* _ACTION ITEM_
Output the records below in full, word for word; pictures do not belong in it.

Stored dataset items:
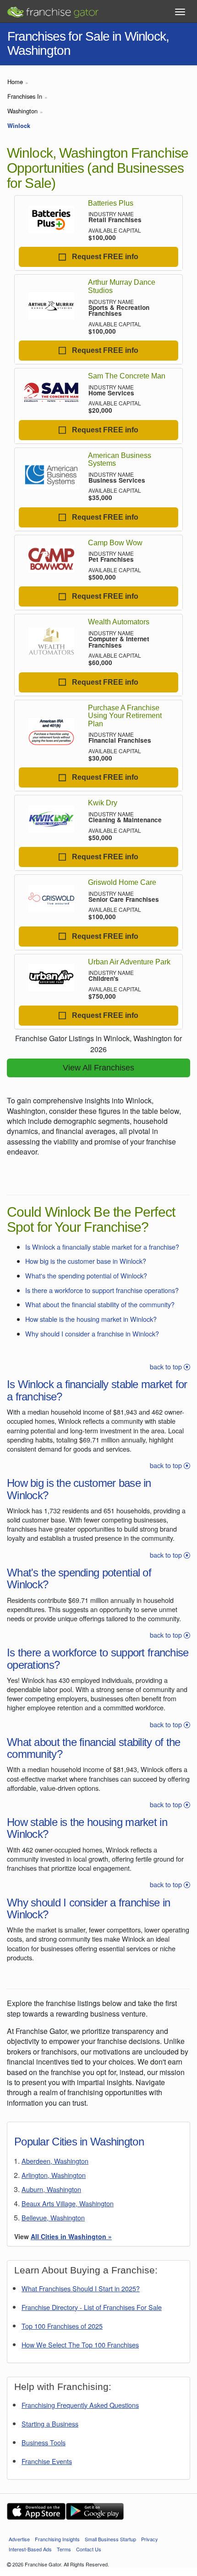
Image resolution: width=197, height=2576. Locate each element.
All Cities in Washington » (71, 2236)
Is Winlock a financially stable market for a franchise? (102, 1246)
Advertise (19, 2539)
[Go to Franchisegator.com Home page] (52, 9)
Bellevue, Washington (53, 2217)
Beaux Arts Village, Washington (68, 2203)
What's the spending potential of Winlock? (86, 1275)
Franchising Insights (57, 2539)
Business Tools (44, 2442)
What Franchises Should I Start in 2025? (81, 2288)
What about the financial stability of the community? (100, 1304)
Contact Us (88, 2549)
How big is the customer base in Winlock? (85, 1261)
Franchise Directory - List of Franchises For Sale (92, 2307)
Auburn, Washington (51, 2189)
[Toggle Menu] (180, 12)
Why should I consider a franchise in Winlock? (92, 1333)
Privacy (149, 2539)
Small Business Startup (110, 2539)
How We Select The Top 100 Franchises (80, 2344)
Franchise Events (47, 2461)
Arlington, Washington (54, 2175)
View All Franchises (98, 1067)
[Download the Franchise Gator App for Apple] (36, 2511)
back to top (167, 1366)
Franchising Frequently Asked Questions (80, 2405)
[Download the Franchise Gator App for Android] (95, 2511)
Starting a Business (50, 2423)
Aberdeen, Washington (55, 2161)
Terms (64, 2549)
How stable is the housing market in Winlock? (91, 1319)
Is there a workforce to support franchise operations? (102, 1290)
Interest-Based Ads (30, 2549)
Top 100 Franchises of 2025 (62, 2326)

* _TASK ANSWER_
Image resolution: width=197, height=2576. Locate each element.
All Cities in Washington » (71, 2236)
Is Winlock a financially stable market for a franchise? (102, 1246)
Advertise (19, 2539)
[Go to Franchisegator.com Home page] (52, 9)
Bellevue, Washington (53, 2217)
Beaux Arts Village, Washington (68, 2203)
What's the spending potential of Winlock? (86, 1275)
Franchising Insights (57, 2539)
Business Tools (44, 2442)
What Franchises Should I Start in 2025? (81, 2288)
What about the financial stability of the community? (100, 1304)
Contact Us (88, 2549)
How big is the customer base in Winlock? (85, 1261)
Franchise Directory - List of Franchises For Sale (92, 2307)
Auburn, Washington (51, 2189)
[Toggle Menu] (180, 12)
Why should I consider a franchise in Winlock? (92, 1333)
Privacy (149, 2539)
Small Business Startup (110, 2539)
How We Select The Top 100 Franchises (80, 2344)
Franchise Events (47, 2461)
Arlington, Washington (54, 2175)
View All Franchises (98, 1067)
[Download the Franchise Gator App for Apple] (36, 2511)
back to top (167, 1366)
Franchising Frequently Asked Questions (80, 2405)
[Download the Franchise Gator App for Android] (95, 2511)
Starting a Business (50, 2423)
Aberdeen, Washington (55, 2161)
Terms (64, 2549)
How stable is the housing market in Winlock? (91, 1319)
Is there a workforce to support franchise operations? (102, 1290)
Interest-Based Ads (30, 2549)
Top 100 Franchises of 2025 (62, 2326)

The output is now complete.